▶ YOUR INSTRUCTIONS:
Omitting the pictures, restate all of the entries below exactly.

▶ Data extracted from a collection:
= = = = =

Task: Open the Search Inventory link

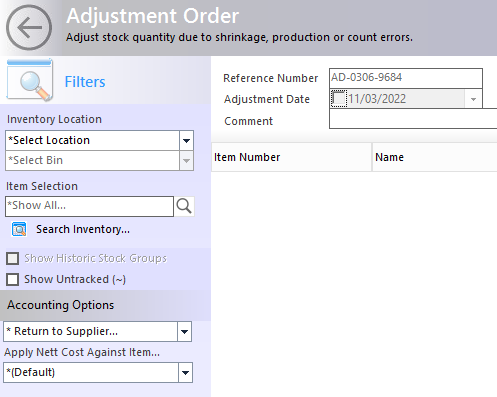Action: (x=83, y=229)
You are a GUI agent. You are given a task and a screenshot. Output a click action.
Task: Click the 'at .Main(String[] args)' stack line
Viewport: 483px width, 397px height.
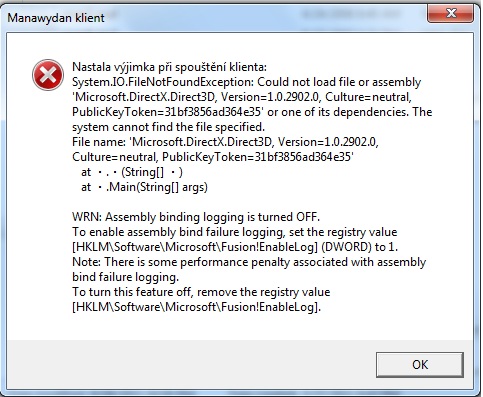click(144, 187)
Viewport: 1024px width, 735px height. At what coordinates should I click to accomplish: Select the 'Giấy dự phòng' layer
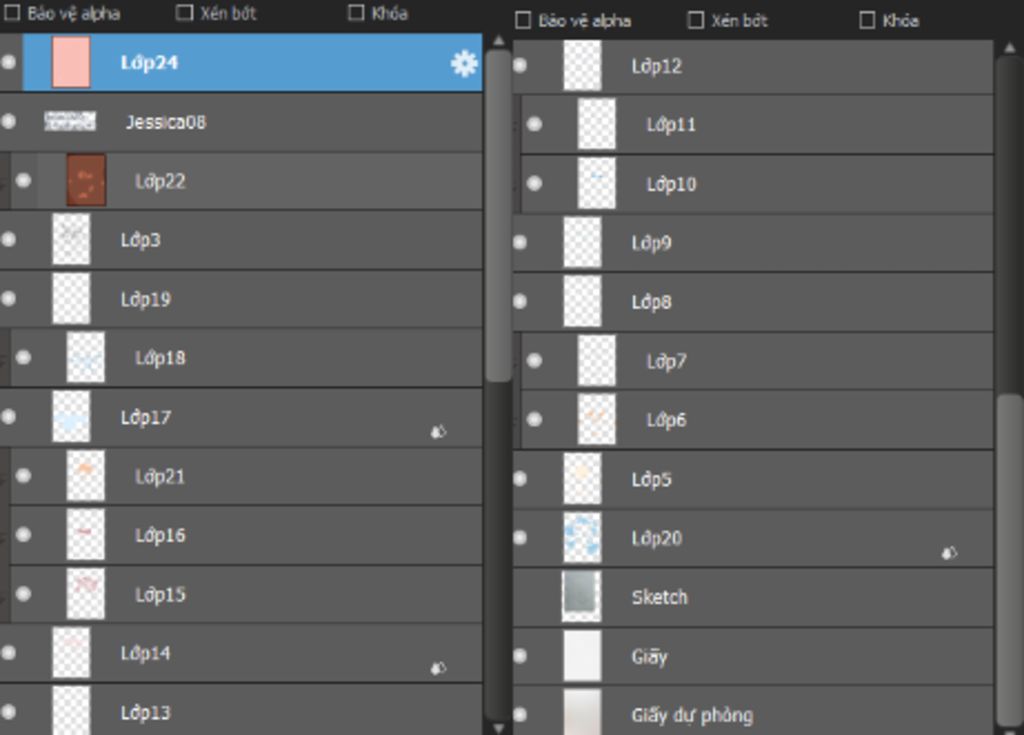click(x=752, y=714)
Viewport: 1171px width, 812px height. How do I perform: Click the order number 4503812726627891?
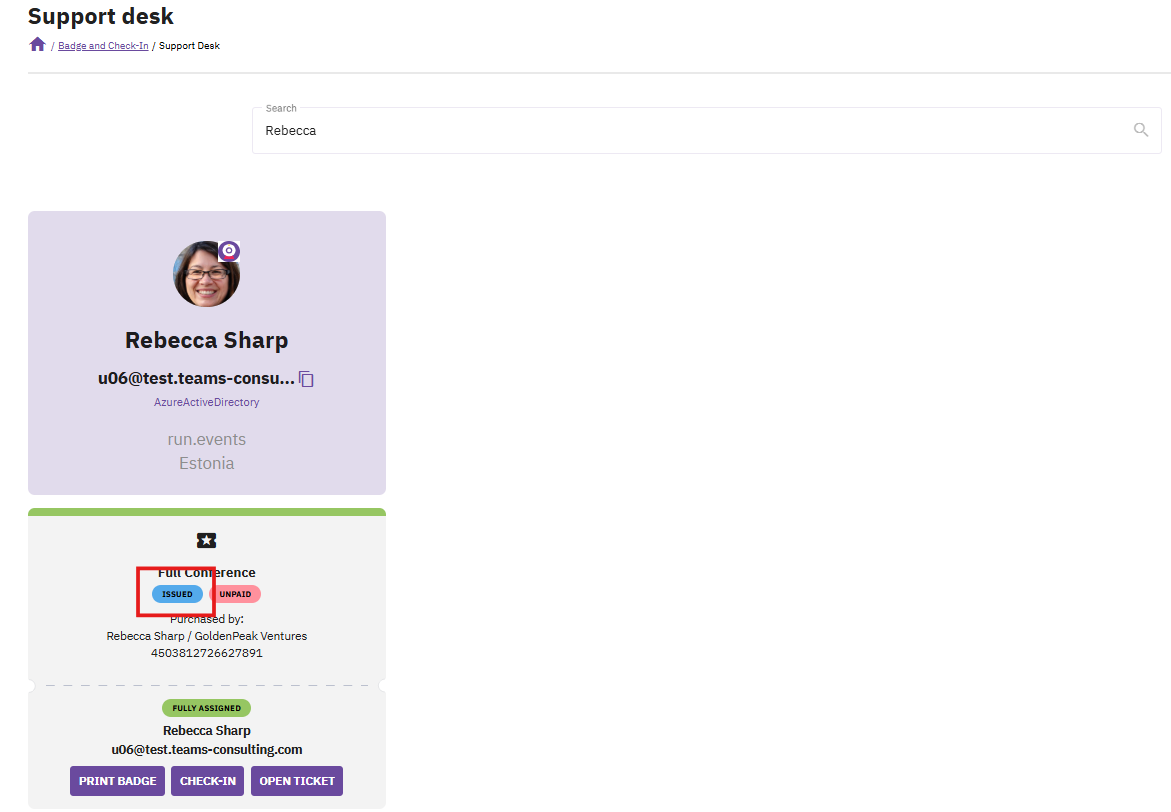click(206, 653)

= = = = =

▶ ANSWER SPACE:
Task: Open the Search Inventory link

Action: (x=83, y=229)
You are a GUI agent. You are given a task and a screenshot. Output a click action.
Task: Click the 'at .Main(String[] args)' stack line
Viewport: 483px width, 397px height.
click(144, 187)
Viewport: 1024px width, 735px height. At what coordinates should I click to accomplish: Select the 'Giấy dự phòng' layer
click(x=752, y=714)
Viewport: 1171px width, 812px height. How do I perform: Click the order number 4503812726627891?
click(206, 653)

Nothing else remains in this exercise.